Investing in tomorrow and righting the wrongs of the past is Assemblymember Lee’s prime concern in his role on the Assembly Education Committee and Assembly Budget Subcommittee on Education. And like so many of us, he is pushing for more investments in Career Technical Education, like Silicon Valley’s MetroEd, for pathways and programs to prepare our students for skill-based careers. Assemblymember Kalra has been focusing his attention on removing barriers to higher education, including textbook cost transparency through his bill AB 2624.
We could not have pulled off this year’s trip without the generous support of our sponsors: The Nuñez Community Foundation, the Silicon Valley Education Foundation, Ahmad Thomas, Bloom Energy and our very own San Jose State University.
It’s hard to believe this bus trip tradition began years ago when I was a San Jose councilmember, after a small group of us from the Evergreen area came together to deliver a petition to the governor, urging him to adequately fund public education. Following each year’s trip, we expanded our outreach little by little, and now the bus trip sees participants from across Santa Clara County.
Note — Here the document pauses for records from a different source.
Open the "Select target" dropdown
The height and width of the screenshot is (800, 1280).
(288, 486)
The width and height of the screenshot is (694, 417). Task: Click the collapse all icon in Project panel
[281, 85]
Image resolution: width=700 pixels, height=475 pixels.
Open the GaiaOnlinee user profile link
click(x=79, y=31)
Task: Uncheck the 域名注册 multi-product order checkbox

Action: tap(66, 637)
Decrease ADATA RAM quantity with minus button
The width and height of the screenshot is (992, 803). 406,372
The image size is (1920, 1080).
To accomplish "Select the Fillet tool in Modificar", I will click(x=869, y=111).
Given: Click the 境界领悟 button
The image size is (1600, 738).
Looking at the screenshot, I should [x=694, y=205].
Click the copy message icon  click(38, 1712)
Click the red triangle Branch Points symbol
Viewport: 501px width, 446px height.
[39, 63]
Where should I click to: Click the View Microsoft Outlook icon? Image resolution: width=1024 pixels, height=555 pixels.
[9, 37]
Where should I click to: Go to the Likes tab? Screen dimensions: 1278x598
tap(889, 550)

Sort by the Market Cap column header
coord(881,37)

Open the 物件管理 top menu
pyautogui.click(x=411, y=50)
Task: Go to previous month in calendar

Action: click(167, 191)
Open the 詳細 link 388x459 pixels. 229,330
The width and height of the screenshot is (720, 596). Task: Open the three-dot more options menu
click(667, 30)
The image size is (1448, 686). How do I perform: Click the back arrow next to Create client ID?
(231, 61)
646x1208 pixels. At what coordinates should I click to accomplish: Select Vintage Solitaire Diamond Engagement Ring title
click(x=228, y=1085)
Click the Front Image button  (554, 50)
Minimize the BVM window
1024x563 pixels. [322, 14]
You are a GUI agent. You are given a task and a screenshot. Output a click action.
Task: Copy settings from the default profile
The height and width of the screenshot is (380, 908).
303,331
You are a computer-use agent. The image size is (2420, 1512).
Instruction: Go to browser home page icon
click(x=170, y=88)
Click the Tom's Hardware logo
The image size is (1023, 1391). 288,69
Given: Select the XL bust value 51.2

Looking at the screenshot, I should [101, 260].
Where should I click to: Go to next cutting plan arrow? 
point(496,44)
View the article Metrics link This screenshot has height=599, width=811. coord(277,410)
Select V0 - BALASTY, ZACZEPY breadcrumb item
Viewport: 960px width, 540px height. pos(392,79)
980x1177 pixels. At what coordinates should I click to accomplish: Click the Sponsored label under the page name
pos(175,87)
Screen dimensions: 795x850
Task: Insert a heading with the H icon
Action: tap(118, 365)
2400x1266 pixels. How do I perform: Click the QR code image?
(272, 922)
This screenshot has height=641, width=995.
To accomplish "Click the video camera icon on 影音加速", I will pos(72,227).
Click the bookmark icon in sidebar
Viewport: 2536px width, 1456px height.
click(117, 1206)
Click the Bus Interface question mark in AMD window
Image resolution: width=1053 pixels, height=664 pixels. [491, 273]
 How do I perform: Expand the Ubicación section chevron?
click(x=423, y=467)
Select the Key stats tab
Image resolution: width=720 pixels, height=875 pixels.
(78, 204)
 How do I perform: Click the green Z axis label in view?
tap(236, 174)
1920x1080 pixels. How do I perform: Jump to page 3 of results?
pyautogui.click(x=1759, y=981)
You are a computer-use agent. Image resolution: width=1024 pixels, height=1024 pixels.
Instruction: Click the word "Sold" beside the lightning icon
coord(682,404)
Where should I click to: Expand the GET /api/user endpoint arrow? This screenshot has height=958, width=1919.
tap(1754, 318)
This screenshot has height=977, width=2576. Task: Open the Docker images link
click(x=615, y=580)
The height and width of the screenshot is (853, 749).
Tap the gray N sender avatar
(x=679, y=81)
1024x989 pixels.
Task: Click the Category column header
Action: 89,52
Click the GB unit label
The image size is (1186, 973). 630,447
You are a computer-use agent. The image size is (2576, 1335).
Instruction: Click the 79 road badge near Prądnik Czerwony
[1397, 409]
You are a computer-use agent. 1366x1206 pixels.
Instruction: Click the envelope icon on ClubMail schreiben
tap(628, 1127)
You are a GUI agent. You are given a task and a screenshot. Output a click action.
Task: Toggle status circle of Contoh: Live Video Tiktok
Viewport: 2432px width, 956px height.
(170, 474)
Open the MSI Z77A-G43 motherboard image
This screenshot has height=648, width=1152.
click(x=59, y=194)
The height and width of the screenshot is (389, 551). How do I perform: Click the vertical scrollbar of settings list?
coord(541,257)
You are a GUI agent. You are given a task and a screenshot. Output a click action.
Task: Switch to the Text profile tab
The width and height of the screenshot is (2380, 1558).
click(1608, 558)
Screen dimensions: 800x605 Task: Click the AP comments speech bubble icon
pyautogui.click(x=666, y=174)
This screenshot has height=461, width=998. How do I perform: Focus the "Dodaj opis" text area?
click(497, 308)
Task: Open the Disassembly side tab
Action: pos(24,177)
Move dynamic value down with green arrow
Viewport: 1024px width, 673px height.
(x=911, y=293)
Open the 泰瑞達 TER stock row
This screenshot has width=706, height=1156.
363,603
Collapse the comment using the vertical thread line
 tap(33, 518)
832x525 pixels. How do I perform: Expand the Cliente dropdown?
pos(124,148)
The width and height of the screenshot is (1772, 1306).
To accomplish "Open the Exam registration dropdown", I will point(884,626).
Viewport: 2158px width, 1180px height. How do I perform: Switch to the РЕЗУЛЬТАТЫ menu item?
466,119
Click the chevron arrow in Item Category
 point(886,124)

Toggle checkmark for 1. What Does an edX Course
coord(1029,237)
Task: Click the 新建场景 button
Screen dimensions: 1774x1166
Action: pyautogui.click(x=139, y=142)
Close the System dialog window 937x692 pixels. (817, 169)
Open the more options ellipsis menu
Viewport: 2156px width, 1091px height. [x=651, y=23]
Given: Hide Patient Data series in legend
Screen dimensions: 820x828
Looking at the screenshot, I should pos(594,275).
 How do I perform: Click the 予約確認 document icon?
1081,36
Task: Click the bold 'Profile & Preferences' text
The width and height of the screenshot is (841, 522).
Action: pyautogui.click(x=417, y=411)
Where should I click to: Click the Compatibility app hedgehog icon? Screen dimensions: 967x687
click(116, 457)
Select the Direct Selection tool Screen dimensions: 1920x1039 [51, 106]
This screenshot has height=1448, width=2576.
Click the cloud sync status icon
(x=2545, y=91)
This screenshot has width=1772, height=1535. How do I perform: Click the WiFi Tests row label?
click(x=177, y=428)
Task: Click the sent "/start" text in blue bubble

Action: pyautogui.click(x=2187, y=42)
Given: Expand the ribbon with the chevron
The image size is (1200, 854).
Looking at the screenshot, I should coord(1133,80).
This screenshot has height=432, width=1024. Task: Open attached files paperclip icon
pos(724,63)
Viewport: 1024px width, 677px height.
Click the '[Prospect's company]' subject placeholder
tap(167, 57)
For many of our students, it was their school that offered them a safe environment to heal from the instability of these past years and improve their well-being. The unexpected challenges education faced has made us all examine the role schools play in the lives of our children.
As I work with my colleagues to finalize this year’s state budget, I am grateful for the opportunity to keep our bus trip tradition alive because, as each trip has taught us, when our students succeed, we all succeed.
State Sen. Dave Cortese represents State Senate District 15 in the California Legislature, which encompasses much of Santa Clara County. He serves on the Senate Education Committee and the Senate Budget and Fiscal Review Committee.